It’s fair to say that 2015 was the year that for the consumer, mobile phone payments went mainstream, mostly driven by launches of Apple Pay in the US and UK, followed by Android Pay and Samsung Pay. My earlier blog on the top 5 payments trends in 2015 listed this as the third key trend.
2015 saw significant investment by companies producing mobile payment apps, particularly those who leverage the existing payments systems, such as Pingit and Zapp. It is unclear whether these, ACH-backed offerings will prove to be competitive against the card-based payments which already have a dominant position in physical and internet retailers.
2015 also saw Apple, Samsung and Google launch their mobile payments platforms, albeit with different user journeys and standards that could affect adoption by retailers. For example, Google’s offering also supports online purchases but not yet in-app whereas Apple is exactly the opposite. In addition, Google requires PINs for cards from some issuers and, from user experience, collaboration with card issuers will be critical for Samsung Pay which also offers a simulation of the old, magnetic stripe in addition to working with contactless transactions also supported by the other two.
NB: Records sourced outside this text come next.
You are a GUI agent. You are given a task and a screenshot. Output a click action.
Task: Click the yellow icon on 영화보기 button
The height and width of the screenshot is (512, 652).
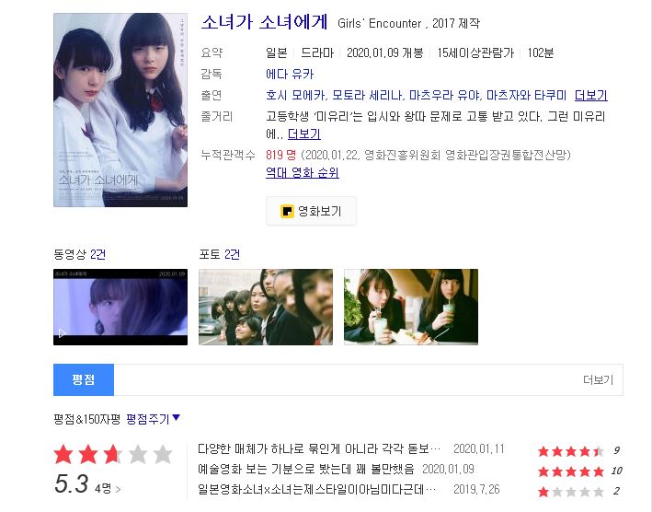click(x=287, y=212)
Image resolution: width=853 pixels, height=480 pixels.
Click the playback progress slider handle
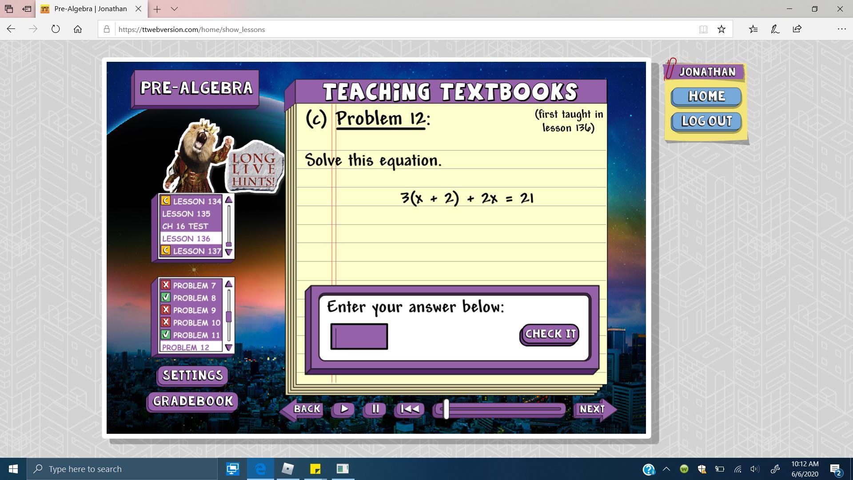(446, 409)
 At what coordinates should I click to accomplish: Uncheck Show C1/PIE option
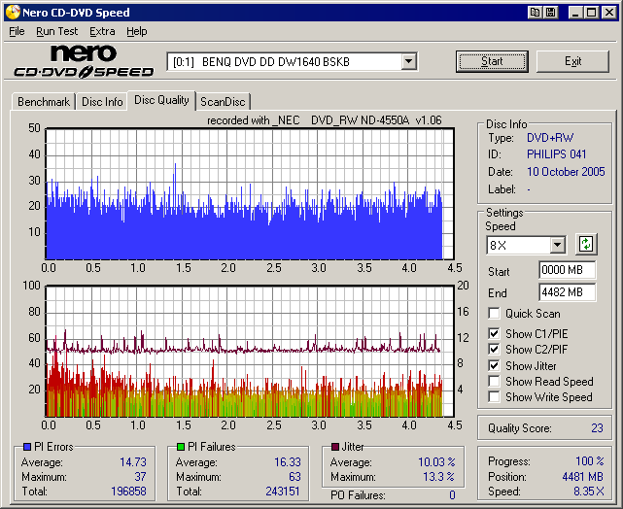pyautogui.click(x=494, y=334)
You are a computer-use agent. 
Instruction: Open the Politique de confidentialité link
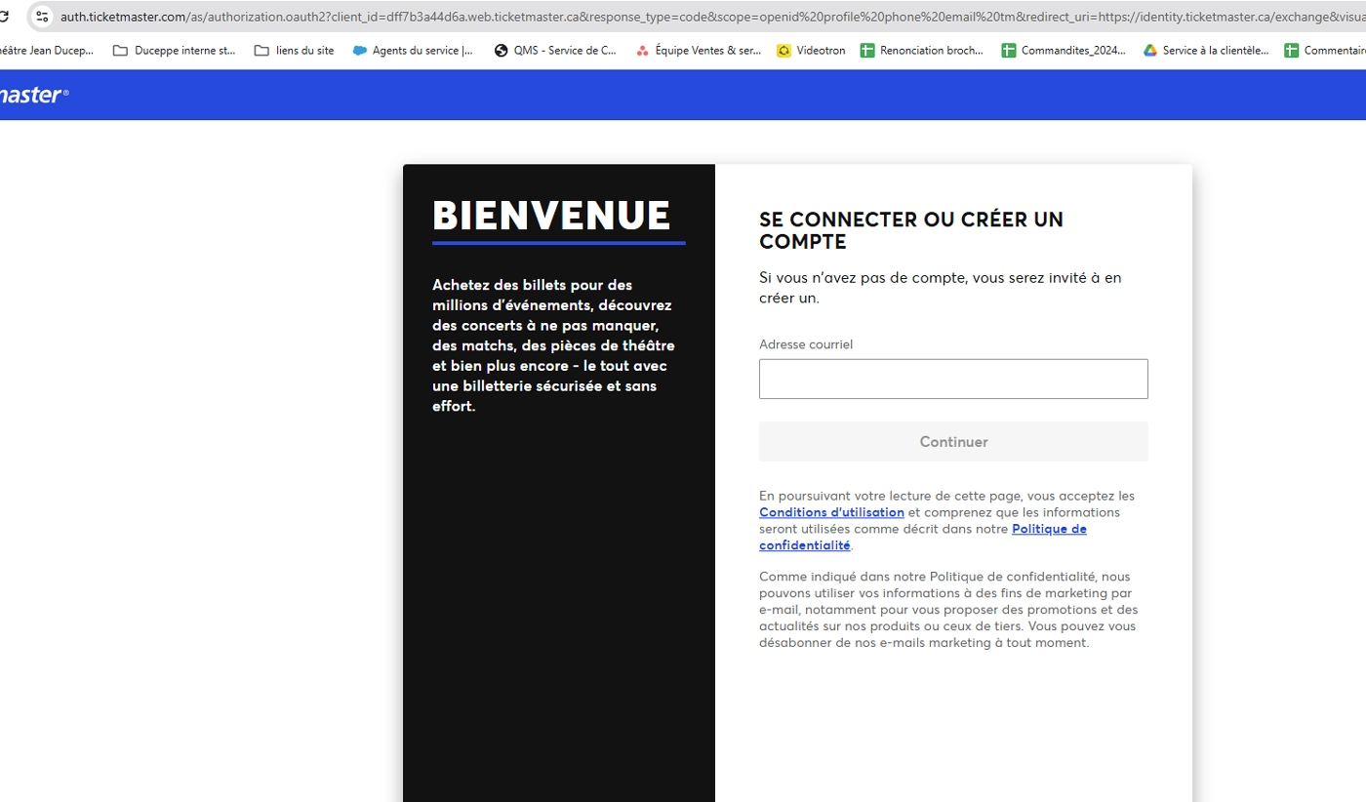(1049, 529)
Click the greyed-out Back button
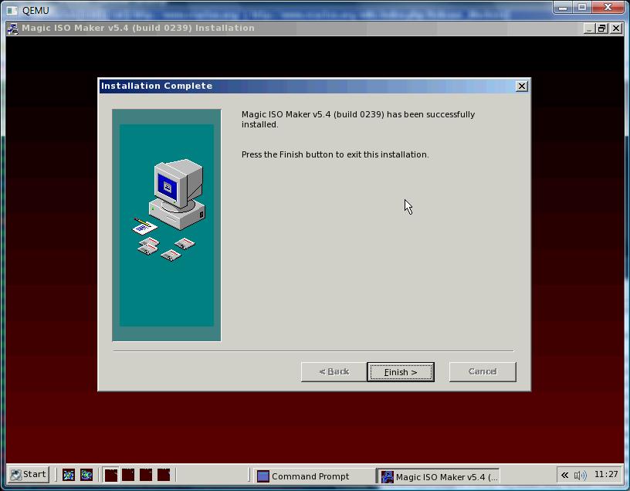The image size is (630, 491). click(x=334, y=371)
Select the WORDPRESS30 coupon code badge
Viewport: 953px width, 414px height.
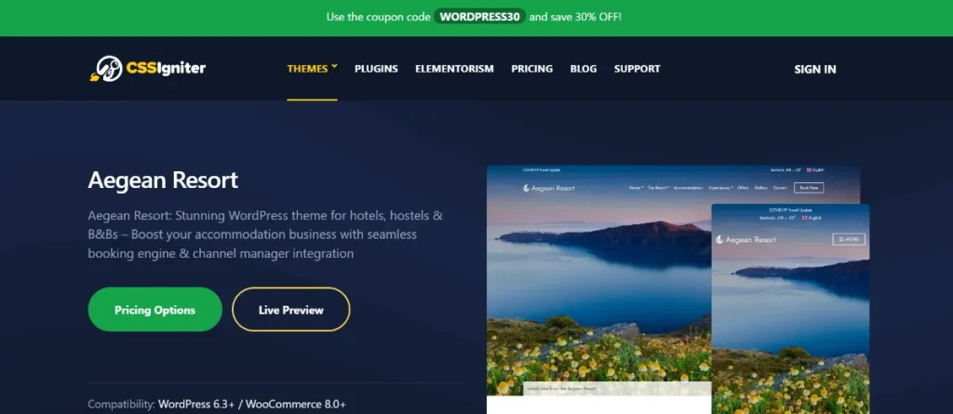click(x=480, y=17)
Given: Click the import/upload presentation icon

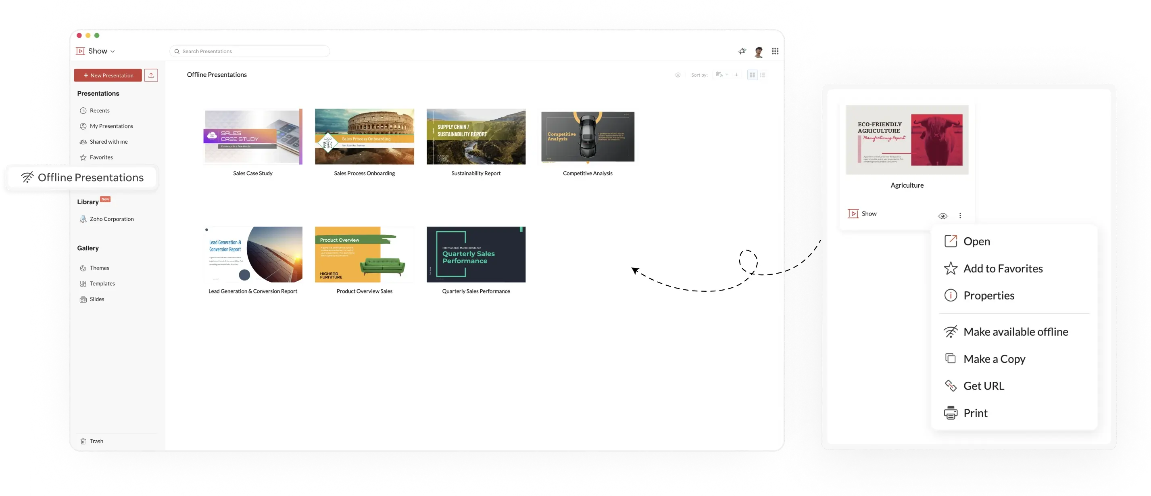Looking at the screenshot, I should coord(151,75).
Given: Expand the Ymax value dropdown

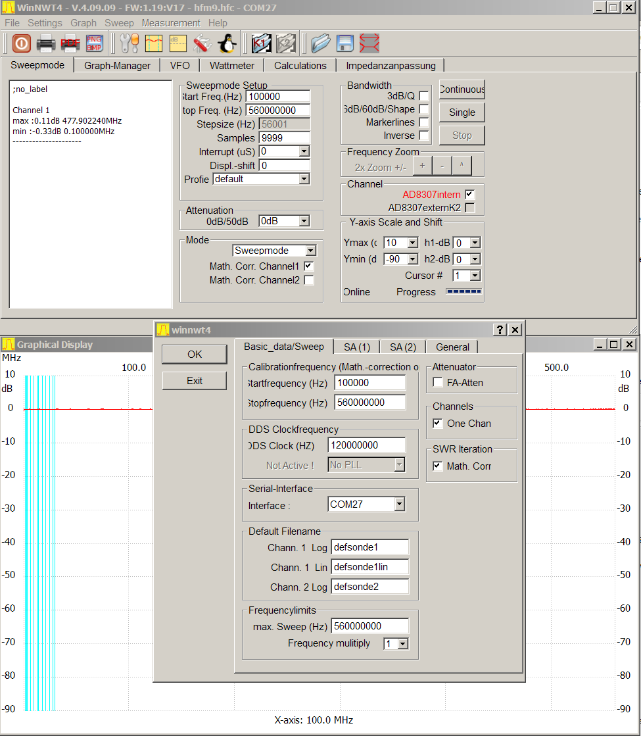Looking at the screenshot, I should click(412, 243).
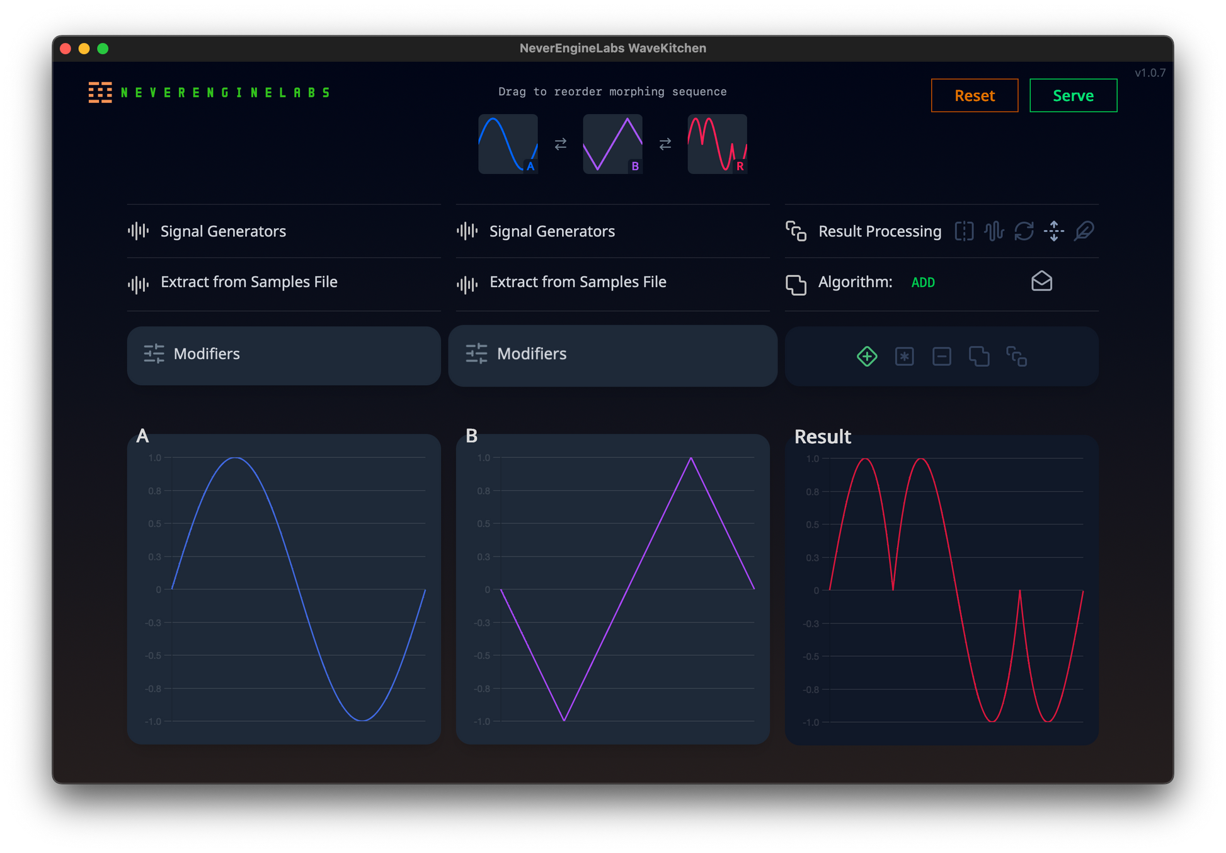The height and width of the screenshot is (853, 1226).
Task: Click the vertical center-arrows icon in Result Processing
Action: click(x=1054, y=231)
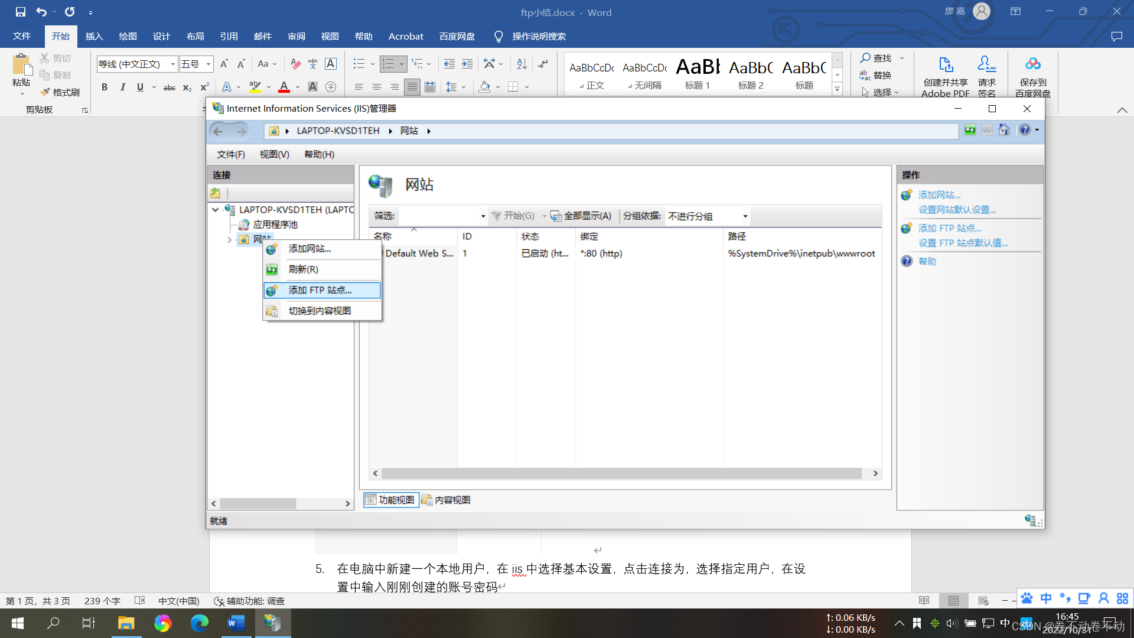Screen dimensions: 1134x638
Task: Click the filter input field in 网站 pane
Action: click(438, 216)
However one key lesson can be learnt from the success of Apple Pay – working with the industry is important. Although the mobile payment scheme was seen as innovative, relying on biometrics and contactless technology, the real success was in how the scheme would work with the existing contactless card payments infrastructure. The only really “new” feature was the commercial model which allowed Apple to store “tokenised” card numbers on their mobile ‘phones. It could be argued that knowing which battles with the cards industry to win and which not to fight was the successful strategy.
The mobile payment schemes remain quite different. It remains to be seen whether standardisation can develop or if merchants and issuers choose one mobile payment scheme over another. Consumers could find themselves limited to the merchants using the platform they happen to have or having to use multiple apps to ensure they can transact at all their favourite shops.